Dataset entries |

__________________________________________________

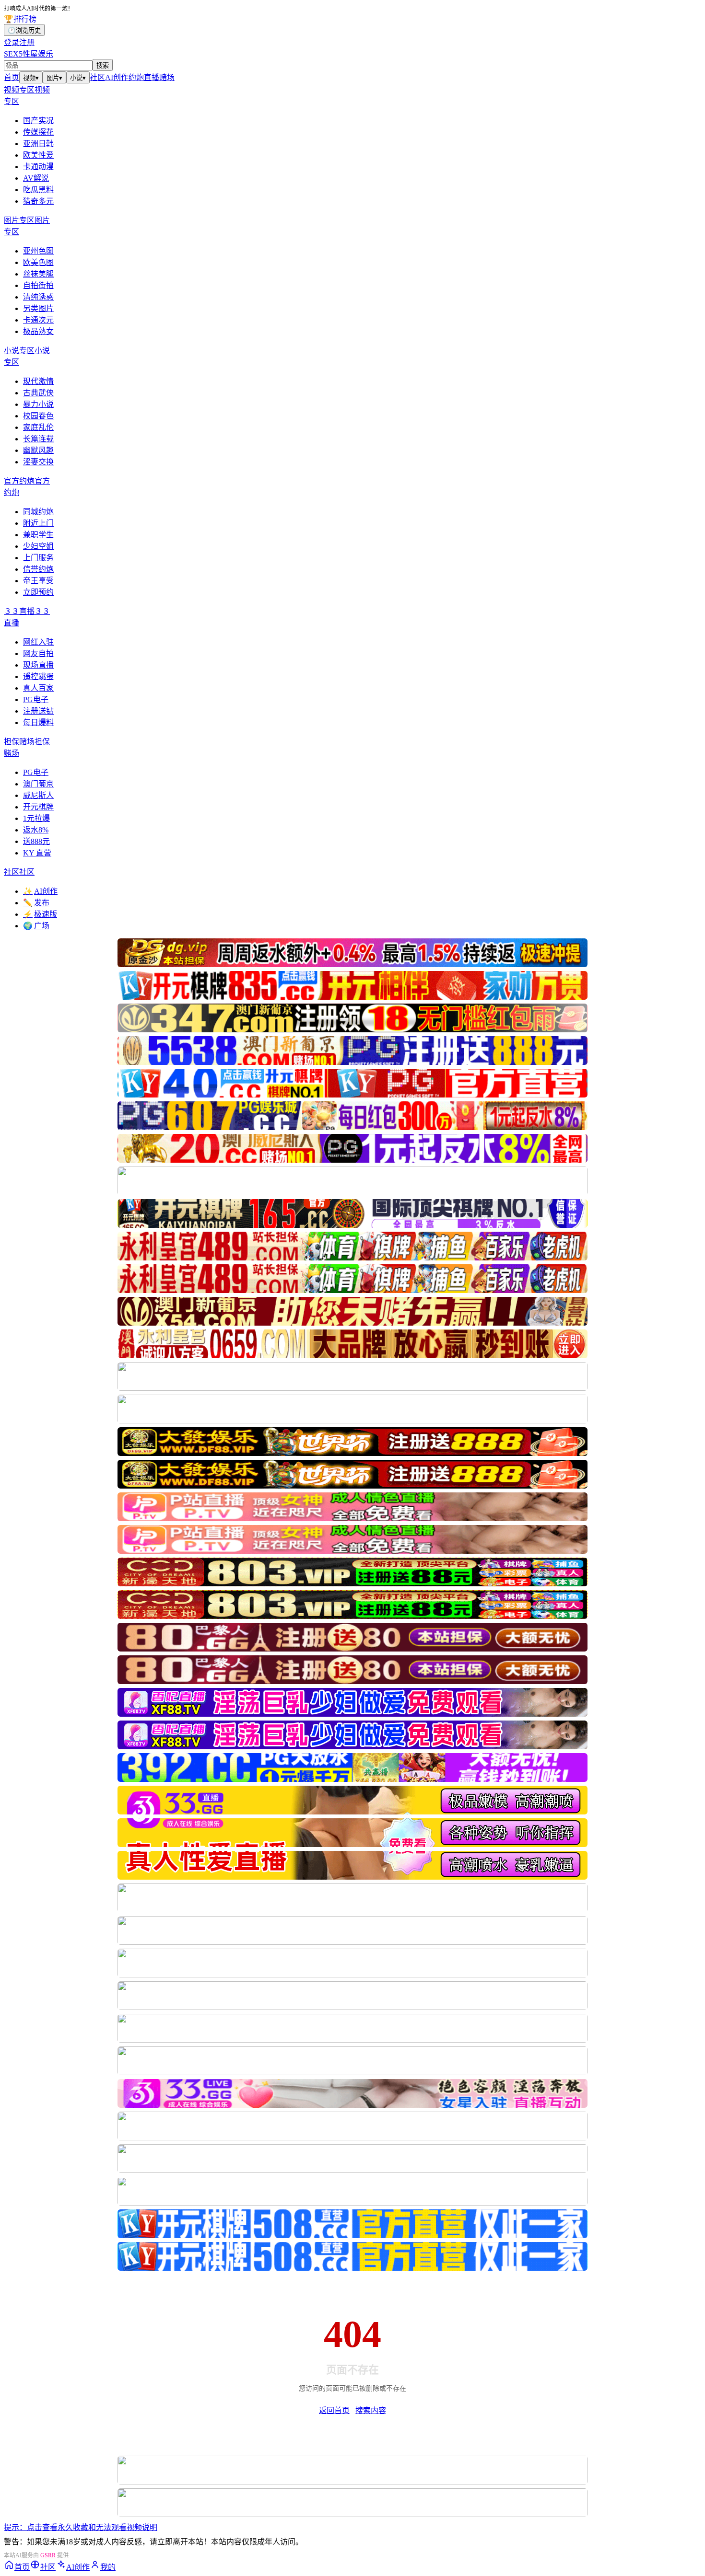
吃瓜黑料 (38, 189)
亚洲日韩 (38, 143)
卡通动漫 (38, 166)
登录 (11, 42)
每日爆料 (38, 722)
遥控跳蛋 (38, 676)
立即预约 (38, 592)
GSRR (48, 2555)
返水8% (35, 830)
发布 (36, 903)
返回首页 (334, 2410)
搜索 (102, 65)
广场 (36, 926)
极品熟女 (38, 331)
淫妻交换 (38, 462)
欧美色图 (38, 262)
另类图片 (38, 308)
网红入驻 (38, 642)
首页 (11, 77)
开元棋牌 (38, 807)
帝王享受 (38, 581)
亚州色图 (38, 251)
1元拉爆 (36, 818)
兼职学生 (38, 535)
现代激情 (38, 381)
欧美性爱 (38, 155)
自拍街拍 (38, 285)
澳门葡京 (38, 784)
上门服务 (38, 558)
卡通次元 (38, 320)
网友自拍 (38, 653)
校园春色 (38, 416)
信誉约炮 (38, 569)
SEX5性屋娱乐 (28, 54)
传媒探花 (38, 132)
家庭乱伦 (38, 427)
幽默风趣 (38, 450)
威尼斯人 (38, 795)
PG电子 (35, 699)
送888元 (36, 841)
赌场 (167, 77)
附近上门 (38, 523)
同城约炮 (38, 512)
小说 (78, 77)
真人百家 (38, 688)
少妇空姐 (38, 546)
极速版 (40, 914)
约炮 (136, 77)
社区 (97, 77)
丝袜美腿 (38, 274)
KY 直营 (37, 853)
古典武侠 (38, 393)
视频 (31, 77)
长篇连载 (38, 439)
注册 (27, 42)
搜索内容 (370, 2410)
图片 (54, 77)
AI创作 (117, 77)
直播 (151, 77)
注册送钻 (38, 711)
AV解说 (36, 178)
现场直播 (38, 665)
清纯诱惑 (38, 297)
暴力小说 (38, 404)
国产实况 (38, 120)
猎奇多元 (38, 201)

__________________________________________________

About this exercise | Nothing but an exact copy belongs in the answer: the lines from the top of the records through the line containing "传媒探花 (38, 132)", minus the pictures.

Output below |
吃瓜黑料 (38, 189)
亚洲日韩 (38, 143)
卡通动漫 (38, 166)
登录 (11, 42)
每日爆料 (38, 722)
遥控跳蛋 (38, 676)
立即预约 (38, 592)
GSRR (48, 2555)
返水8% (35, 830)
发布 (36, 903)
返回首页 (334, 2410)
搜索 (102, 65)
广场 (36, 926)
极品熟女 (38, 331)
淫妻交换 (38, 462)
欧美色图 (38, 262)
另类图片 (38, 308)
网红入驻 (38, 642)
首页 (11, 77)
开元棋牌 (38, 807)
帝王享受 (38, 581)
亚州色图 (38, 251)
1元拉爆 (36, 818)
兼职学生 (38, 535)
现代激情 (38, 381)
欧美性爱 (38, 155)
自拍街拍 (38, 285)
澳门葡京 (38, 784)
上门服务 (38, 558)
卡通次元 (38, 320)
网友自拍 (38, 653)
校园春色 (38, 416)
信誉约炮 (38, 569)
SEX5性屋娱乐 (28, 54)
传媒探花 (38, 132)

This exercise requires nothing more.